# Promoting/Selling at music festivals.



## statc (Mar 31, 2006)

I was thinking of printing about 1000 fliers and going out to a music festival and passing them out to get the word out. Anyone try this approach before and have any tips?


----------



## Rodney (Nov 3, 2004)

Check your local laws. Some places have rules against passing out flyers/bills or leafleting cars.

If your target market is there, who knows, it may be worth getting an actual vendor booth there.


----------



## jdr8271 (Jun 16, 2005)

Alot of music festivals sell booths where you can sell your stuff. I think that you would be better off selling the shirts out of a booth than handing out a flyer for a website. 

People will likely throw the flyers away, or loose them.

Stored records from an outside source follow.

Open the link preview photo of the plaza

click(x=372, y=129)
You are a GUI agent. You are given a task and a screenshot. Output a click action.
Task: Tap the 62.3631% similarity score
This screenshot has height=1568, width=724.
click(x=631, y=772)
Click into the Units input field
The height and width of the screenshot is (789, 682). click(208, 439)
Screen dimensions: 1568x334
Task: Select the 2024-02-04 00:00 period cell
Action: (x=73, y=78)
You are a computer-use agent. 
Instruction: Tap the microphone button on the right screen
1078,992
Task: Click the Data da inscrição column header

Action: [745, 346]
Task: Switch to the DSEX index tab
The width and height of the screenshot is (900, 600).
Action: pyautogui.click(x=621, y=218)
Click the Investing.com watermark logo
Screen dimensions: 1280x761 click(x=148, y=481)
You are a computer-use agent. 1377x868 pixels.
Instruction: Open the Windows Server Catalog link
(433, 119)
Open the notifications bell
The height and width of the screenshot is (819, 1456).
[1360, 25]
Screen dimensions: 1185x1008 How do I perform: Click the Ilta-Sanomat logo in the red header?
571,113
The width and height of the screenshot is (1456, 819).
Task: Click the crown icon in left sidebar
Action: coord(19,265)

I dont think you would convert that many sales. In direct mail, where you send mail to a targeted demographic, the average is 1% responce. In an untargeted advertising technique like that I think out of 1000, you may pick up a few sales if youre lucky. Like Rodney said though, if the demographic at the festival matches your demographic, it might be worth the while.

If you need flyers, I bought some from www.artandadvertising.com/flyerprice.html . 2500 for $180 was a good price, and the flyers looked good too.


----------



## statc (Mar 31, 2006)

Nice thanks. I'll contact the promoter/venue and see if I can get a booth.


----------



## badalou (Mar 19, 2006)

Contact the organizers of the events. I just signed up the Coloma Blues Live festival yesterday. I picked up a book called Blues festival Guide that list every (almost I am sure) event for coming year. I think if you did pass out flyer's you will probably spend the day removing them while your being escorted by their security. I also got an email asking for tees for another event for the same day, different city. i am on a roll.


----------



## Kristee (Jul 13, 2006)

I went to bonnaroo in TN the last few summers, there are a lot of vendors there selling all types of things, this year I only saw a few people with t-shirts they designed, but it looked like they were doing pretty well, They did have some awesome shirts... I hope to be functioning for next year


----------